** Exercise input follows **

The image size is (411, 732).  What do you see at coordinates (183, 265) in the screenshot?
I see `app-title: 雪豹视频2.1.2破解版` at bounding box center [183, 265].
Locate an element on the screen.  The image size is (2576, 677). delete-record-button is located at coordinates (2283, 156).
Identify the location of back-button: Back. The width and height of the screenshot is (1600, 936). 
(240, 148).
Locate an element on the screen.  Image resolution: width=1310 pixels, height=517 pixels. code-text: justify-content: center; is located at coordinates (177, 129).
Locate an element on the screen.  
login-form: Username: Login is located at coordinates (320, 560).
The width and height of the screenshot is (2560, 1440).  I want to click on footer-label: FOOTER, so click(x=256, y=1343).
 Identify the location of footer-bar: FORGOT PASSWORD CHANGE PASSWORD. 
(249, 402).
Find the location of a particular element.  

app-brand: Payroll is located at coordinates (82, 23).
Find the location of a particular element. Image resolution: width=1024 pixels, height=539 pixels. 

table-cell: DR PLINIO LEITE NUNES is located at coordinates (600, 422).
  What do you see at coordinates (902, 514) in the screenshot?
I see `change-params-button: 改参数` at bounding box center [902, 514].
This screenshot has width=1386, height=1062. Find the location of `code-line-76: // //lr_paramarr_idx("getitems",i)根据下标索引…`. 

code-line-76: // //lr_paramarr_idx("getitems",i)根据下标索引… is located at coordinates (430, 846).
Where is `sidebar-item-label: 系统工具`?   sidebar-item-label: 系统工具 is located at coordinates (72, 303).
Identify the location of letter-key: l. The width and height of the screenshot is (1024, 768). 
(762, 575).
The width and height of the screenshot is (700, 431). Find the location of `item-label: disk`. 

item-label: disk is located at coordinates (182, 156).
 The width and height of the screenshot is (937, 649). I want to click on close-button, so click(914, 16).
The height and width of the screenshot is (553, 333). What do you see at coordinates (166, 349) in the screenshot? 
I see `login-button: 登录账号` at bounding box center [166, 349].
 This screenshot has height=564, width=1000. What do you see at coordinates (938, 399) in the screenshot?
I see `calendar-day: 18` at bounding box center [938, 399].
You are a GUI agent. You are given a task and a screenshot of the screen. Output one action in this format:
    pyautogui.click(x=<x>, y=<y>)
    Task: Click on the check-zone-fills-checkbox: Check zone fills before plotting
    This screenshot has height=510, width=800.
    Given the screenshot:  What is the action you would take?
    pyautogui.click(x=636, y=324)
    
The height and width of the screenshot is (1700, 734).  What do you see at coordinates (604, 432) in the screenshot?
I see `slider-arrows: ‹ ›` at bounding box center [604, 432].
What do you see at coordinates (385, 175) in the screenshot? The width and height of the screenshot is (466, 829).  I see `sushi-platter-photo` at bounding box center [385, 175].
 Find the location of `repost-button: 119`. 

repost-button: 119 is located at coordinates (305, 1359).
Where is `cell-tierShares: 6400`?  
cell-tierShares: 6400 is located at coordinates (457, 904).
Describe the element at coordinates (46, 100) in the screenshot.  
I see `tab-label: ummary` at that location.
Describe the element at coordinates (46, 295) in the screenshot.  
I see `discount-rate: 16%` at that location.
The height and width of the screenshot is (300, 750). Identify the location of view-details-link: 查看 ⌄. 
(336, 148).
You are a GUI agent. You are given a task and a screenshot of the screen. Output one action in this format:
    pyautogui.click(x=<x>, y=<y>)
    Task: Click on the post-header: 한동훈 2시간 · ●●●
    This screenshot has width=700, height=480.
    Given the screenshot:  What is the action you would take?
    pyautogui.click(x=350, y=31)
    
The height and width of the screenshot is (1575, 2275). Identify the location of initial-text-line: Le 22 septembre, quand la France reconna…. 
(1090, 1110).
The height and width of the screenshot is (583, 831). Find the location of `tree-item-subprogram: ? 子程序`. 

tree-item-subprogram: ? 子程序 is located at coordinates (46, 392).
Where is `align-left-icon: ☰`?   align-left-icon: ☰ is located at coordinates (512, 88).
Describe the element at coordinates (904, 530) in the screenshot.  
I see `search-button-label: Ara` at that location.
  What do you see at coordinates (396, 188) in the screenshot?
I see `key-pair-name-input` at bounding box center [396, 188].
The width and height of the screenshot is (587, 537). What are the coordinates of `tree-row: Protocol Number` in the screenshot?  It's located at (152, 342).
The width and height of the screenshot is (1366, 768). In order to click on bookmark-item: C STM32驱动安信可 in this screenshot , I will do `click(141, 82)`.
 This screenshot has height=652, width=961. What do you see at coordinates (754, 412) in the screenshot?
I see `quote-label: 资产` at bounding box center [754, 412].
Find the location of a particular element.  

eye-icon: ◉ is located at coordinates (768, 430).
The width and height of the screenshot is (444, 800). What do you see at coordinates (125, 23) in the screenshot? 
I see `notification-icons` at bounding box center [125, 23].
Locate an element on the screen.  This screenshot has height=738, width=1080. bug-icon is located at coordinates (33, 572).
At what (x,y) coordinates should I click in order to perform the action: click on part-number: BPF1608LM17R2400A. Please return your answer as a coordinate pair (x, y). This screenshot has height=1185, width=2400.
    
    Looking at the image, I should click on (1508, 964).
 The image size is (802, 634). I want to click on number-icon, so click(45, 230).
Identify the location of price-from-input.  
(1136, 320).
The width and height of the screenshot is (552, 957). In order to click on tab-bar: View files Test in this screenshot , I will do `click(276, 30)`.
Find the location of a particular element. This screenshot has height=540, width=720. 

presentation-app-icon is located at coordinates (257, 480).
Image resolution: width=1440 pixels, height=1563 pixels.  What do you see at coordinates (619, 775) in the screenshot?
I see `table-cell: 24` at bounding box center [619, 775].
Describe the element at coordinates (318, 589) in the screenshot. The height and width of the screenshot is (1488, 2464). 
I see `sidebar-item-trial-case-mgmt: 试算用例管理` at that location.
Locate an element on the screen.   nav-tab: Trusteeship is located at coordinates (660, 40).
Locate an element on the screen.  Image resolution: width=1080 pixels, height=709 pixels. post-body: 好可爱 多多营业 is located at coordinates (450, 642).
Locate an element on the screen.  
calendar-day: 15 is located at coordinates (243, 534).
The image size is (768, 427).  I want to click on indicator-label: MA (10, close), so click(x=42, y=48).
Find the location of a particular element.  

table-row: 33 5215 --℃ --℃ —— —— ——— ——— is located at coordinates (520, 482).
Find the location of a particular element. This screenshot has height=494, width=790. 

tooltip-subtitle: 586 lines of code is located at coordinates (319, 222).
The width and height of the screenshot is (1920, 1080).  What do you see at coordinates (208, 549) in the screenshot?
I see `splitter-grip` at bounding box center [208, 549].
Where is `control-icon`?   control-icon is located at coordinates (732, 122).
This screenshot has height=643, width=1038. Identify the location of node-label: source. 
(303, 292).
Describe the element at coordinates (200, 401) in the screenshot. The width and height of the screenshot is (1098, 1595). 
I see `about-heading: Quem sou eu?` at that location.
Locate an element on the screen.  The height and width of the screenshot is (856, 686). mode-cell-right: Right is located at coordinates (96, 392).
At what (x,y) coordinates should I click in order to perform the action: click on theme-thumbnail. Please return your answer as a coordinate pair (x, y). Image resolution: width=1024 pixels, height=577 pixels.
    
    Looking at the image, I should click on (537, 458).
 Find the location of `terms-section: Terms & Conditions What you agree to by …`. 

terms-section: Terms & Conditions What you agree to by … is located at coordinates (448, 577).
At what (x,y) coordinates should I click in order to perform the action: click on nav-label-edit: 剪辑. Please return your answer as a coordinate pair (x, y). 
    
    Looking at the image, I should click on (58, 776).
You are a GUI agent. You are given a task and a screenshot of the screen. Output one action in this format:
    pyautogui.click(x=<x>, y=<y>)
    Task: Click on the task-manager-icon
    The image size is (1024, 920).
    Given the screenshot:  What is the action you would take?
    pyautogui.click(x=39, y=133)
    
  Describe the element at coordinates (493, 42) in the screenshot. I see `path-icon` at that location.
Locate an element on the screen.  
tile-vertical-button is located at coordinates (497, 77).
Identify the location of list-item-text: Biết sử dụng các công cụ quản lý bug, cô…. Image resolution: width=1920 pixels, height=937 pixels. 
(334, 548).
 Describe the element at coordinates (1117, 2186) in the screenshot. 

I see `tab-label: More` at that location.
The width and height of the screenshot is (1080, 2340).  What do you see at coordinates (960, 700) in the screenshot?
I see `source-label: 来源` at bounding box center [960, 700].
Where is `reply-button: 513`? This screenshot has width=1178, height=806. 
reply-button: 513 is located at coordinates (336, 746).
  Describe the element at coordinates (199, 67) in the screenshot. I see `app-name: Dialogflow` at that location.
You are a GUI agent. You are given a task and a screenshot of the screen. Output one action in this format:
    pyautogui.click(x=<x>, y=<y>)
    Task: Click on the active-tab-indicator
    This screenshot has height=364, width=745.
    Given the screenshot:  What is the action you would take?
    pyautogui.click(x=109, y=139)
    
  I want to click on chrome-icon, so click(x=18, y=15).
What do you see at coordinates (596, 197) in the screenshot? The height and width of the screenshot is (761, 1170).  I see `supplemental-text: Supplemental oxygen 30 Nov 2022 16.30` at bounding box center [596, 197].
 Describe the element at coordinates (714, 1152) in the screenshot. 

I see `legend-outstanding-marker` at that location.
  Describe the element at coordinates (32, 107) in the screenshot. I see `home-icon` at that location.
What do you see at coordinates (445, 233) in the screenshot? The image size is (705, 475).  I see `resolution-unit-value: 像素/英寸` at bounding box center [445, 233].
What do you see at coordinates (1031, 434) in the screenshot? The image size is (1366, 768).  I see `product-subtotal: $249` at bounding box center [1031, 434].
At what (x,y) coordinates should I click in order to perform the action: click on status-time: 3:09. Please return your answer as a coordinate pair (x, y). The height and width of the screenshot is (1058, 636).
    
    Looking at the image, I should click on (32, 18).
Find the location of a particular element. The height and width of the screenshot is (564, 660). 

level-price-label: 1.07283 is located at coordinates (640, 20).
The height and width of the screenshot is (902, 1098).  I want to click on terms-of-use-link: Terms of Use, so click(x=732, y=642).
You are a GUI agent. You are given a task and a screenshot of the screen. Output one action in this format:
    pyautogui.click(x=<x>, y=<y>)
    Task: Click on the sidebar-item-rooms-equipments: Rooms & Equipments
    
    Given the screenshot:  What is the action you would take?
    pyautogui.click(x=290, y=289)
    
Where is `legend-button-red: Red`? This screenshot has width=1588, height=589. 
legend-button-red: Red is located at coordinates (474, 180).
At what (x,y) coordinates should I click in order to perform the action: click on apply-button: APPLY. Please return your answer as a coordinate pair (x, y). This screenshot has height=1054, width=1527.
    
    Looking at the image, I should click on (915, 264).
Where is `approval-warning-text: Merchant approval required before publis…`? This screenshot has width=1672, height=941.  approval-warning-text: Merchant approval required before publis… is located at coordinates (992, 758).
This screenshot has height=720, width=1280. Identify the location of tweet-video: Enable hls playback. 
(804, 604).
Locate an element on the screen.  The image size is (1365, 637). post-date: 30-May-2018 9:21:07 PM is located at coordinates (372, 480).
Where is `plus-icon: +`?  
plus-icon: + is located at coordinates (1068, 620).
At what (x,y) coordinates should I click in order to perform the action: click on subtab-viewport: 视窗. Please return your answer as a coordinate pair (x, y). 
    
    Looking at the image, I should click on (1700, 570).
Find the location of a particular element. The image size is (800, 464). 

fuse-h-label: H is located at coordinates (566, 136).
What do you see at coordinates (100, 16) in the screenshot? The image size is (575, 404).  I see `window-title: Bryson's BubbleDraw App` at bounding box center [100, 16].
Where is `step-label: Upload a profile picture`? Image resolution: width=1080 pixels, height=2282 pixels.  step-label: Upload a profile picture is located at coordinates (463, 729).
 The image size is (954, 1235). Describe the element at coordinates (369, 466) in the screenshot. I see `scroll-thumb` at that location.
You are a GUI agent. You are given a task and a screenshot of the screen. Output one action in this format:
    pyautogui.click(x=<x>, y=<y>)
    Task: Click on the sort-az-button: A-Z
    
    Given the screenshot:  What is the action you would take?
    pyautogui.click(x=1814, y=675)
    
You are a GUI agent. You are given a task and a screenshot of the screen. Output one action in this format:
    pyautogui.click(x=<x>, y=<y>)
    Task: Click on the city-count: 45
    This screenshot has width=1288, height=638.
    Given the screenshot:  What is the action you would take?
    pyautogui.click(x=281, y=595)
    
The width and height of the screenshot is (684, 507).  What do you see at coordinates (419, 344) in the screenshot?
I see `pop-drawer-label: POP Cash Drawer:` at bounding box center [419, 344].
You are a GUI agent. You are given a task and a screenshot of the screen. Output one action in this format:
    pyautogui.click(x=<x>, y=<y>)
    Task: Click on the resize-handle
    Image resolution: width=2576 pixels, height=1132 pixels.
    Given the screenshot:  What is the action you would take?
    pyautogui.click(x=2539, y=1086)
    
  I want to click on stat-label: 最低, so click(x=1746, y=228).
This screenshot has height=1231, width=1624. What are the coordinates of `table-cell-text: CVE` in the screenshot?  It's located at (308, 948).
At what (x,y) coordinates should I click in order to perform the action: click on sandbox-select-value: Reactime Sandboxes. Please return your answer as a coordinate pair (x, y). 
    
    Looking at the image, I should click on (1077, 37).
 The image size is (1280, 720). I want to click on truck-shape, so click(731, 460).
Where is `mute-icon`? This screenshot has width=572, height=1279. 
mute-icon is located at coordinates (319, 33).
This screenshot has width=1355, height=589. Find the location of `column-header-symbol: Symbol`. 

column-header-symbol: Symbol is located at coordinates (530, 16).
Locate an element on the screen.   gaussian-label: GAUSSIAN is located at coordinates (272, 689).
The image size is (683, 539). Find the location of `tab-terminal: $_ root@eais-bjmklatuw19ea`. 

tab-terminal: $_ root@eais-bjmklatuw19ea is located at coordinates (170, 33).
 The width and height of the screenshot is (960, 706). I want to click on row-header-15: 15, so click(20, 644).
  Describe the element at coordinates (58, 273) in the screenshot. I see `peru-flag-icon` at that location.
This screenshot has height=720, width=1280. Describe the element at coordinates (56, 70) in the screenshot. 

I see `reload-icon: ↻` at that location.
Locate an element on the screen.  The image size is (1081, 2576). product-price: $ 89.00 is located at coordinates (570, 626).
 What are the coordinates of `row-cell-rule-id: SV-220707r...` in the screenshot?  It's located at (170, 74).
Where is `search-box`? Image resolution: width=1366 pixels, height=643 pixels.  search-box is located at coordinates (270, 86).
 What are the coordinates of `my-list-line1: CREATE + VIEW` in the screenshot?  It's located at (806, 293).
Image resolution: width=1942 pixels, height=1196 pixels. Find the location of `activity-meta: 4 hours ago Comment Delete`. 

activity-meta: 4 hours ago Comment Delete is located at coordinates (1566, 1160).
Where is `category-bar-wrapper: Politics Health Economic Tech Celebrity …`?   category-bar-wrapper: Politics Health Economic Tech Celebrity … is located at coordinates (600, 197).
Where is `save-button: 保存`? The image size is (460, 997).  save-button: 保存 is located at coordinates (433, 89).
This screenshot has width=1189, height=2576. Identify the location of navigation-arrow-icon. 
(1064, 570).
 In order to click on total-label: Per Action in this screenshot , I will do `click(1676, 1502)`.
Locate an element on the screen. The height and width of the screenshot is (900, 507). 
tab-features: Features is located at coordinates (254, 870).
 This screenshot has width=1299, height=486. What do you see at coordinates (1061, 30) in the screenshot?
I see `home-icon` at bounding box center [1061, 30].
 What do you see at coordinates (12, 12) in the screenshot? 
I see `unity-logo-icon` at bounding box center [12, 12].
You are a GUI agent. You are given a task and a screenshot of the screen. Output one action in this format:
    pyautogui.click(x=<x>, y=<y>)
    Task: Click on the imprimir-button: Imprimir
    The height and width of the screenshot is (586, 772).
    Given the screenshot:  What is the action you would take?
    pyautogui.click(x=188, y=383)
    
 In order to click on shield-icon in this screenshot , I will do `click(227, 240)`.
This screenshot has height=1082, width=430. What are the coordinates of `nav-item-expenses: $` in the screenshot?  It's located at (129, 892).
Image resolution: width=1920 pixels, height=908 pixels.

** End of Exercise input **

> _Exercise goal_
Can you reproduce the data unchanged, starting with the line containing "The width and height of the screenshot is (552, 957)." and going on through the line containing "center [619, 775]."?

> _Written answer_
The width and height of the screenshot is (552, 957). In order to click on tab-bar: View files Test in this screenshot , I will do `click(276, 30)`.
Find the location of a particular element. This screenshot has height=540, width=720. 

presentation-app-icon is located at coordinates (257, 480).
Image resolution: width=1440 pixels, height=1563 pixels.  What do you see at coordinates (619, 775) in the screenshot?
I see `table-cell: 24` at bounding box center [619, 775].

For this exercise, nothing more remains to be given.